He said: “It is shameful that the Mayor of London is claiming to have no indication that grooming gangs are operating in London despite personally responding to reports containing evidence of victims abused by grooming gangs in the city. It is clear Sadiq Khan is facilitating a cover up.”

Reform UK MP Lee Anderson also said the mayor had “serious questions to answer.” He said: “There is real, credible evidence that grooming gangs exist in London, and for the Mayor to have potentially turned a blind eye is utterly shameful”.

He added that the UK could not “go on making the same catastrophic errors we saw in Rochdale, Rotherham, and all over the country” and demanded victims receive “proper justice”.

The mayor and the Metropolitan Police have consistently claimed to have “no reports” of Rochdale or Rotherham-style rape gangs in the capital, with Khan suggesting there was “no indication” they exist. However, in the pages of four different His Majesty’s Inspectorate of Constabulary and Fire & Rescue Services reports from 2016-2025, which the Mayor of London personally responded to, we found details of six potential victims.

When these case studies were assessed by Rochdale whistleblower detective Maggie Oliver and care professional and author Chris Wild, they found “red flags” of grooming gang abuse. Oliver told us she was certain three victims could be described as victims of a grooming gang.

Based on on-the-ground assessments of the Met’s handling of sexual abuse cases from the start of Khan’s tenure to this year, the Inspectorate reports explain, often in horrific detail, how police were slow to react to evidence that girls as young as 13 were exploited by gangs of predatory men.

Case studies describe children being plied with drugs and alcohol, raped in hotels by groups and having their lives threatened.

Sadiq Khan has publicly indicated he read all of these documents in public statements he made in response to the reports, which often criticised the Met. After the Express/MyLondon contacted the Metropolitan Police for comment about these inconsistencies, the Metropolitan Police Commissioner appeared before the London Assembly and reversed the force’s longstanding stance that it had “not seen” grooming gang cases in London.

Answering an off-topic question from a Labour Assembly Member, Sir Mark Rowley revealed it had a “steady flow” of live multi-offender child sexual exploitation investigations and a “very significant” number of cases that would need to be reinvestigated as a result of the Home Office’s grooming gangs review.

Oliver said she wasn’t surprised that examples of grooming gangs were hiding in plain sight having faced a lengthy battle to get justice for the victims of similar groups in Rochdale.

”I came to realize that everybody at the top 100% knew and wanted to cover it up,” she said.

“I think the Met is the last bastion of being able to cover up, because I have no doubt from the work we do [at the Maggie Oliver Foundation charity supporting survivors and] from what I’ve read [in the investigation’s findings] that there is a similar pattern of abuse in [London]. I don’t know how they’ve managed to cover it up for so long, but it doesn’t surprise me.”

Chris Wild, a care professional who works with vulnerable children in London, claimed the victims mentioned in the reports were just the tip of the iceberg.

After reading the case studies he said: “It’s happening all over London [and] so much so much more than anywhere else in the country.

“I’m on the front line and workers like me all have stories of girls like this.
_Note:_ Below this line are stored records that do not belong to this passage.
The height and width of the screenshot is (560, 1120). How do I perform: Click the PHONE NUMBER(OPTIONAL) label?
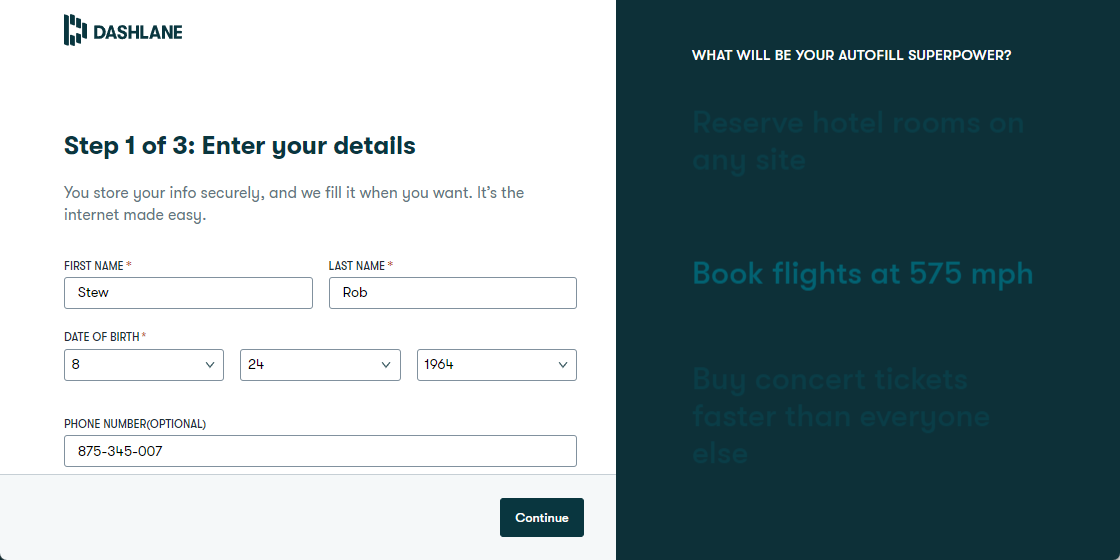[x=135, y=424]
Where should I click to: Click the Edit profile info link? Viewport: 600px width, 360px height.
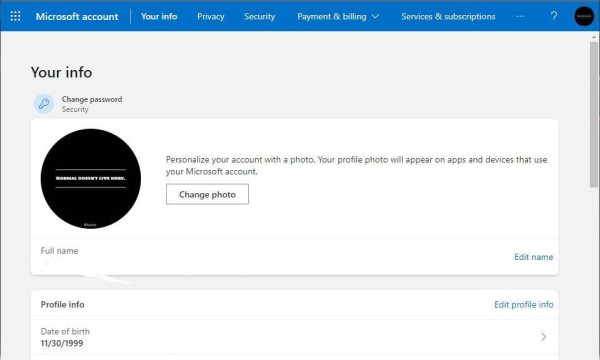[x=523, y=305]
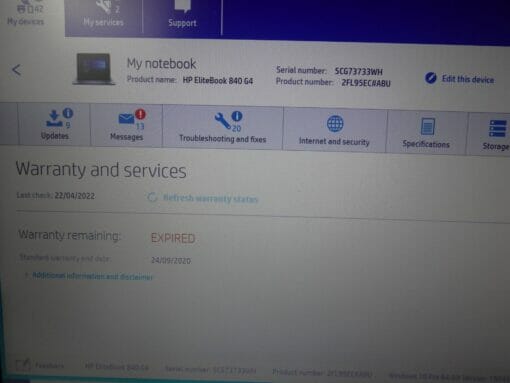Click the back arrow chevron

point(17,70)
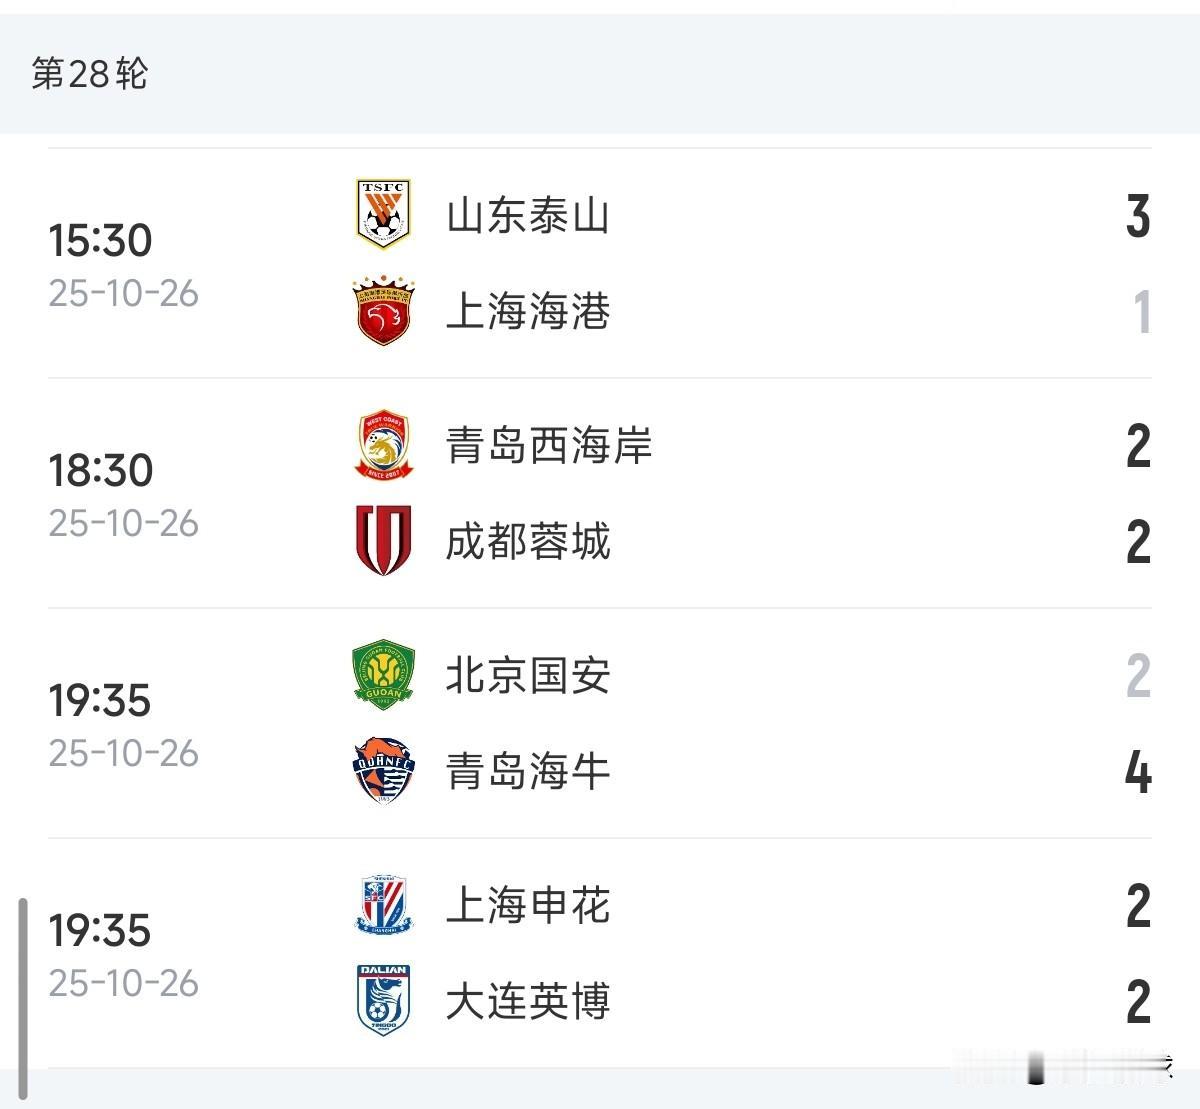Open 青岛海牛 team page
The image size is (1200, 1109).
tap(528, 771)
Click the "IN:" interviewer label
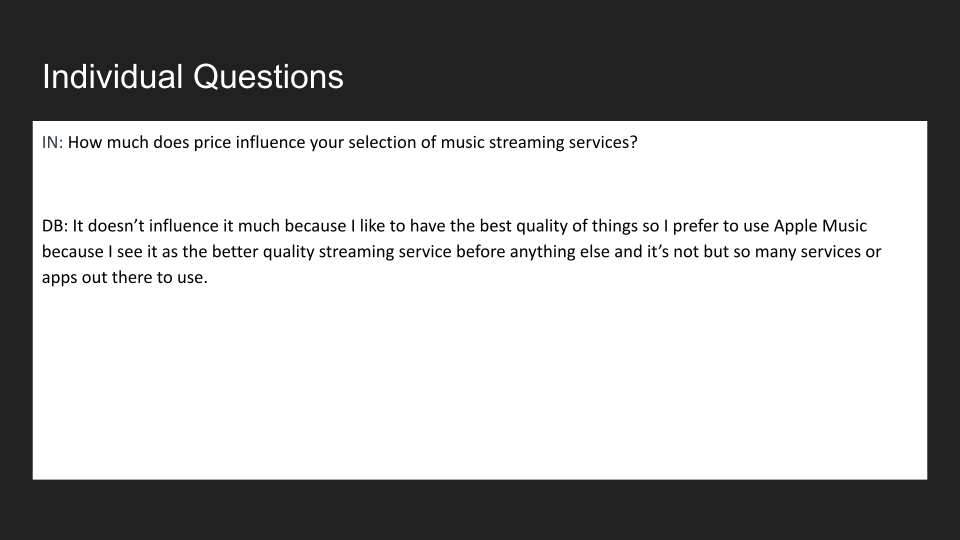The height and width of the screenshot is (540, 960). (x=53, y=142)
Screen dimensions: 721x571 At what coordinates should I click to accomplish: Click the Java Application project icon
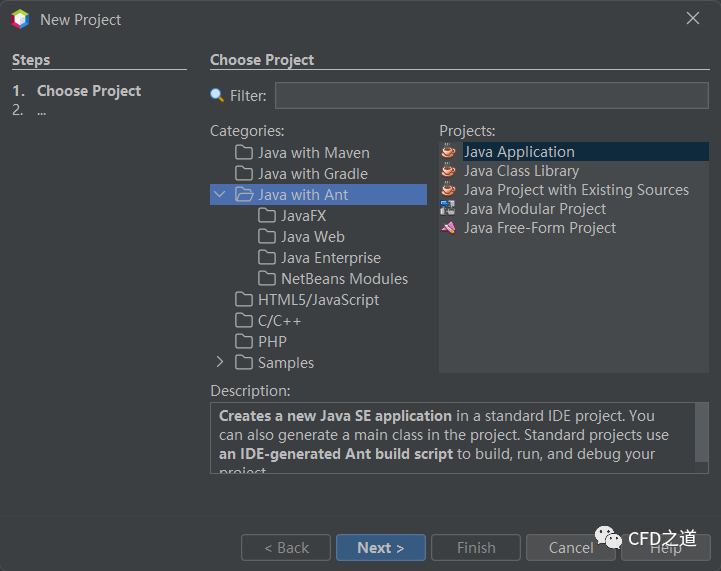pyautogui.click(x=448, y=152)
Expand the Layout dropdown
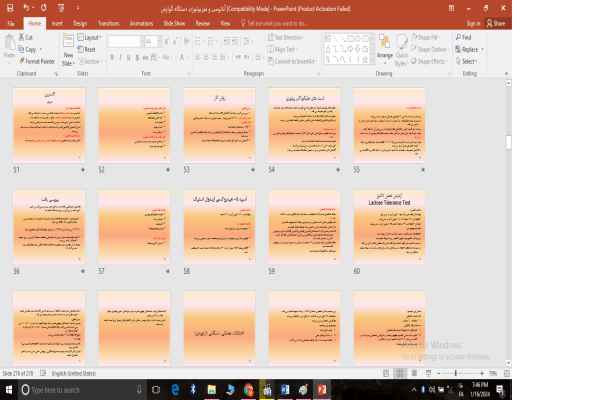This screenshot has height=400, width=600. click(90, 37)
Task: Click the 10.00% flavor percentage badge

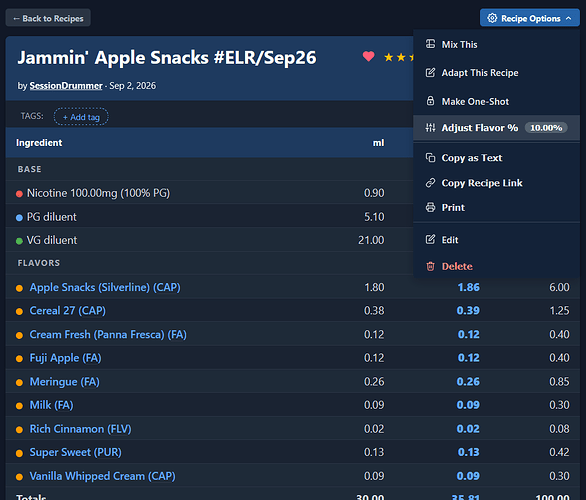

I’m constantly vocal about this in London. To hear reports from the Mayor’s office saying ‘but this is not a problem here’ show the guy’s deluded. You’ve got to ask yourself the question: who are they protecting? What are they protecting?”

A London grooming gang victim the Express spoke to on the condition of anonymity was outraged by the actions of the mayor in the face of such clear evidence.

They said: “Khan and the Met Commissioner’s continued denials of the trauma suffered by grooming gang survivors is gaslighting the survivors of some of the most unimaginably awful crimes by two of London’s most powerful men. They should be ashamed. It’s shocking that all of this evidence is on public record and that there is recognition that the issue of grooming gangs exist in London.

“For a mayor who positions himself as an ambassador for violence against women and girls justice, why would he so blatantly block the voices of these women survivors from speaking?”

Khan’s political opponents claimed the findings of the investigation as evidence the mayor was helping to “cover up” the problem.

Chris Philp MP, Shadow Home Secretary, said: “It is shameful that the Mayor of London is claiming to have no indication that grooming gangs are operating in London despite personally responding to reports containing evidence of victims abused by grooming gangs in the city. It is clear Sadiq Khan is facilitating a cover up.”

Reform UK MP Lee Anderson added that the mayor had “serious questions to answer.”

“There is real, credible evidence that grooming gangs exist in London, and for the Mayor to have potentially turned a blind eye is utterly shameful,” he said.

“We can’t go on making the same catastrophic errors we saw in Rochdale, Rotherham, and all over the country. The survivors of these grooming gangs deserve proper justice, and this vile, predatory behaviour has to be stamped. That’ll only happen if we stop repeating the mistakes of the past.”

The public record evidence of London’s grooming gangs is not confined to the regular inspection reports of the Met police. The Express/MyLondon investigation found more victim case studies from Tower Hamlets, east London in the evidence presented to the last grooming gangs inquiry.

It’s a matter of public record that the inquiry identified five different children in the east London borough as suffering abuse at the hands of a sexual exploitation networks. During the hearings witness statements described “groups of older men”  sexually exploiting girls in hotel rooms in the late 2010s.

But a detail unreported at the time was that both the local council and Metropolitan Police, who denied the existence of sex abuse gangs in the area, were using a different definition to the inquiry that was based on an “organised crime network,” rather than a grooming gang.

 

When approached for comment a spokesperson for the Mayor of London provided a single overarching statement that said: “The Mayor has always been clear that the safety of Londoners is his top priority and nowhere is this truer than in safeguarding children.

“Sadiq is committed to doing all he can to protect children in London from organised criminal and sexual exploitation and bring perpetrators to justice. This includes his £15.6million Violence and Exploitation Support Service which provides specialist support to young Londoners who are vulnerable, caught up in or being exploited by criminal gangs in the capital as well as supporting the Met to deliver a new child first approach to safeguarding and enforcement action to tackle county lines.

“We remain vigilant to emerging and changing threats and will continue to do everything we can to protect children in the capital from abuse, violence and exploitation in all its forms.”

A Met Police spokesperson said: “We understand the very real concern the public have around so-called grooming gangs and treat all allegations of sexual offences and exploitation extremely seriously. Our data shows the group-based child sexual abuse and exploitation picture in London is more varied than in other parts of the country and does not neatly align with patterns of methodology, ethnicity or nationality seen elsewhere and reported on extensively.

“We are utterly committed to protecting vulnerable children and bringing those responsible to justice. There is still much work to be done, including encouraging reporting of offences so we have the fullest possible picture, but we have made significant improvements in the past decade to enable us to do that effectively.”

A Home Office spokesperson said:“The sexual abuse of children by grooming gangs is among the most horrific crimes imaginable, and every allegation must be investigated thoroughly, wherever it leads. That is why we have initiated a new policing operation, Operation Beaconport, overseen by the National Crime Agency, which has already flagged more than 1,200 closed cases of group-based child sexual exploitation for review.”